Milho encosta em R$ 40 na B3. Até onde vai a alta do grão?

O preço do milho ultrapassou R$ 40 por saca durante alguns momentos do pregão da B3 nesta quarta-feira, o que representa uma das cotações mais altas de 2018 no mercado futuro. A cotação perdeu força ao longo da tarde e estabilizou ao redor de R$ 39. No mercado físico, o grão também se valorizou e acumulou alta de 17%, base Campinas, no acumulado de fevereiro até ontem. De acordo com o indicador Cepea/Esalq o valor da saca saiu de R$ 32,08 no primeiro dia do mês e fechou nesta terça-feira em R$ 37,62. A diminuição da área plantada na primeira safra de milho somado aos riscos para o plantio da segunda-safra fora da janela ideal em algumas regiões do país devem gerar redução de oferta. Além disso, consultorias apontam um dos estoques mais baixos em 10 meses no Brasil e a sustentação da demanda como fatores que explicam a alta.
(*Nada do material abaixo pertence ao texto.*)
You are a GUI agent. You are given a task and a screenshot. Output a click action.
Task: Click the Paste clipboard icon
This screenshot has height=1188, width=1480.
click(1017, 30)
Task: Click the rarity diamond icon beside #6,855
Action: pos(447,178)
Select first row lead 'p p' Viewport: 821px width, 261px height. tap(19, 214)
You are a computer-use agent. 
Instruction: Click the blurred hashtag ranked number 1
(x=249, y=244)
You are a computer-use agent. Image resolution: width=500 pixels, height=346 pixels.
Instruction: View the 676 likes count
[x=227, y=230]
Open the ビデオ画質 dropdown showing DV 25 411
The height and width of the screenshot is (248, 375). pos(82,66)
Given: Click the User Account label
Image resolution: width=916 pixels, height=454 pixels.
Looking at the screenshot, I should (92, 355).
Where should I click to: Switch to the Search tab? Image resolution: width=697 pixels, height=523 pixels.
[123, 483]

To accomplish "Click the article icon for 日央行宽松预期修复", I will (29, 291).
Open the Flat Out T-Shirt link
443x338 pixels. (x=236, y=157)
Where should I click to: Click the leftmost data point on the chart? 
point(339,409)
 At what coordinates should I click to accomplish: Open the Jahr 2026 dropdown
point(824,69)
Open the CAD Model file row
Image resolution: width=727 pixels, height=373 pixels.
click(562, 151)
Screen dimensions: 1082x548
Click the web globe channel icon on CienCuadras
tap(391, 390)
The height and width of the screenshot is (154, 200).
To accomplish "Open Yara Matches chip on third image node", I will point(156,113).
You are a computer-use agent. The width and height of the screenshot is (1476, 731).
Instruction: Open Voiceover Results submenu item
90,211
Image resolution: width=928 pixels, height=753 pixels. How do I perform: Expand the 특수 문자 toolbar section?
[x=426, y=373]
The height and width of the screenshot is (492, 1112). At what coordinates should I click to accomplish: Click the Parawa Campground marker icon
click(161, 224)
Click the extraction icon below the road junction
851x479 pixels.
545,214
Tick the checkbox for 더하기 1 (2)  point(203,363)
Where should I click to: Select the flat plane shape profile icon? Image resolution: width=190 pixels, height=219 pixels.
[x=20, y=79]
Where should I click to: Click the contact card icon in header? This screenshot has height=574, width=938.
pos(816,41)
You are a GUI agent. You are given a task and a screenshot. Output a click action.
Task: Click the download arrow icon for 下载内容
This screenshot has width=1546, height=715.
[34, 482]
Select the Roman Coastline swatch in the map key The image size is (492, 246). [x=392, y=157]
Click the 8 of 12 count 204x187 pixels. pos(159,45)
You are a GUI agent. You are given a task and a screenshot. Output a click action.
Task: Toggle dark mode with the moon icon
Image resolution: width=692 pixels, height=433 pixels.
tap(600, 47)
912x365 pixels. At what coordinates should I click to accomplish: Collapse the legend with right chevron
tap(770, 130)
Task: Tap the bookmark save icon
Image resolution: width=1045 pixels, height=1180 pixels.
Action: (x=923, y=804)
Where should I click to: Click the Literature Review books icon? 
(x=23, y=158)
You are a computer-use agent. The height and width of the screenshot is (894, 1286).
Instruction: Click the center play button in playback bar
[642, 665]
 Até onde vai a onda de valorização do grão? O trader da Lansing Trade Group, Marcos Araújo, opina:

Um dos estoques mais baixos nos últimos 10 anos alimenta esse movimento de alta no mercado até quando?

Marcos Araújo: O mercado do milho segue esse mês agora que vai entrar março. Nós temos um estoque menor do que em 10 meses e por isso o mercado fica um pouco apreensivo com toda essa alta e também é claro com toda essa preocupação com o plantio e o desenvolvimento do milho safrinha.

Os estoques são os menores dos últimos meses e a demanda está aquecida. Essa situação vai se agravar de agora em diante?

Marcos Araújo: A demanda está aquecida.  Os próximos meses de março e abril vão ser os meses mais críticos de fornecimento de milho no Brasil. Nós devemos ter estoques em torno de 37 dias de consumo mensal e a gente vê o mercado muito aquecido com poucas ofertas. O produtor nesse momento está reticente com a venda porque ele ainda não tem uma confirmação do plantio de safrinha.

A gente acabou de ver na B3 o contrato de março a R$ 40,20 um dos preços mais altos do milho em 2018. Porque essa puxada tão forte?

Marcos Araújo: Vencimento março realmente já está próximo do mês do contrato e ele reflete a realidade do mercado e toda essa disparada aí diante dessa lendária escassez. Nós também temos uma redução da safra de milho verão esse ano com a produção prevista ao redor de 25 milhões de toneladas e vamos ter então a entrada da safra de verão ao longo de fevereiro até o mês de junho.

A gente quer saber como que está o ritmo de comercialização.  Tem produtor aproveitando para fixar preço agora?

Marcos Araújo: Tem sim. O mercado, principalmente nas operações futuras, na B3, tem dado esse melhor preço de oportunidade para o produtor rural fazer hedge, a proteção de preço do milho. Eu acredito que esse patamar de milho safrinha a R$ 34,70  tem que olhado com muito cuidado e nós vamos chamar atenção porque esse ano assim como foi em 2016 nós vamos ter um período muito rápido de transição do milho e aí deve ocorrer uma queda acentuada a partir do final do mês de maio para começo de junho com a entrada colheita do milho. Então nós podemos ter uma forte queda nessa transição de mercado entre escassez do produto e entrada de safrinha. O produtor tem que ficar atento se for segurar o milho ao longo 2018.

Você está chamando a atenção do agricultor. Agora, vamos falar também para o comprador de milho como suinocultores independentes, pecuaristas e todos que dependem da ração para os animais. Qual é a orientação?

Marcos Araújo: Como nós falamos, 73% do suprimento do milho no Brasil hoje vem da safrinha, então se nós tivermos uma continuidade do problema do milho safrinha esse cenário pode piorar. Eu acho que é importante sim eles fazerem a sua conta se a relação de troca estiver positiva, kg de frango vivo, kg de suíno vivo em troca de milho, ele pode sim entrar na B3 fazendo o seu hedge para controlar o custo da matéria-prima.